G’SWIGT: Rockets eh? You’ll be hard pressed to find a good fuselage or solid fuel here.
G’SWIGT: But in my workshop…I bet I have what you need?
ALKINA: You have rocket parts and fuel?
G’SWIGT: Yes. I do rocket testing here on this planet and my sensors detected your rather inelegant descent. Please, come with me, I will help you locate your ship
ALKINA: Or at least help Epo locate me.
What does it mean?
rocket – a vehicle that uses its onboard fuel as a propellant.
ion drive – an engine that uses ions to produce thrust.
Fuselage – the whole of the main body of a rocket or aircraft.

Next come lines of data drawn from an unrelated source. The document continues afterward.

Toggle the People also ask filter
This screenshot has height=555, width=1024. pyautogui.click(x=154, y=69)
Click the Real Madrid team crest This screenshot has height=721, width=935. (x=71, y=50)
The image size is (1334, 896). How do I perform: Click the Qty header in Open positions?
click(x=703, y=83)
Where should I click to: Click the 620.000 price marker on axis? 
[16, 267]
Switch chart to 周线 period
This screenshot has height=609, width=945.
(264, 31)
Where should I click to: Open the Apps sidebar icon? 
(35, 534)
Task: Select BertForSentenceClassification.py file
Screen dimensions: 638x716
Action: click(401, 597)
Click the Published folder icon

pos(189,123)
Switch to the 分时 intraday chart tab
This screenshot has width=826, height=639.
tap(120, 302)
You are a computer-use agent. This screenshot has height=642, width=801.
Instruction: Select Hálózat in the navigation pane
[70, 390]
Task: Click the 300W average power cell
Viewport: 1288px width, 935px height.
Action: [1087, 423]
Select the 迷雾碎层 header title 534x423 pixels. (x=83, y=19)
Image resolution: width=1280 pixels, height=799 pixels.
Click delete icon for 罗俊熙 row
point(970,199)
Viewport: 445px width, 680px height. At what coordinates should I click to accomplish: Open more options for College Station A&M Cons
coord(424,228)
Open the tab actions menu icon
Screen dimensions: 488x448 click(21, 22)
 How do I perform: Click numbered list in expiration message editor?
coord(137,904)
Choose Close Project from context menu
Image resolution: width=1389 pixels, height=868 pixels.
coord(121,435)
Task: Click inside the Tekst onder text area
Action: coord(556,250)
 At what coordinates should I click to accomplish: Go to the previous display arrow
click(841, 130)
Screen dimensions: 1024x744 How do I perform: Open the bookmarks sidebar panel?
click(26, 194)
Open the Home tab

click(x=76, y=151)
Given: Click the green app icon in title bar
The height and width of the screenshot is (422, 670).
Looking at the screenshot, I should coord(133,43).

solid fuel – solid, as opposed to liquid or gas, fuel for rockets that range from gunpowder to more chemically complex mixtures.
In human speak please!
Why can’t Alkina use the ion drive to launch RIA into the atmosphere? It is a matter of acceleration. Ion drives accelerate very slowly and are unable to effectively escape a planet’s surface gravity. But if launched from space an ion drive’s final speed could far exceed that of a conventional solid fuel rocket.
Solid fuel rockets, on the other hand, are widely used to attain planetary escape velocities. Their initial acceleration greatly exceeds that of an ion drive, but solid fuel rockets run out of fuel much faster than an ion drive.
Ion drives use magnetic fields to accelerate ions, positively charged particles, while rockets use chemical fuels. Currently ion drives are used in some space exploration satellites such as NASA’s Deep Space 1 (launched in 1998) and the European Space Agency’s GOCE (launched in 2009).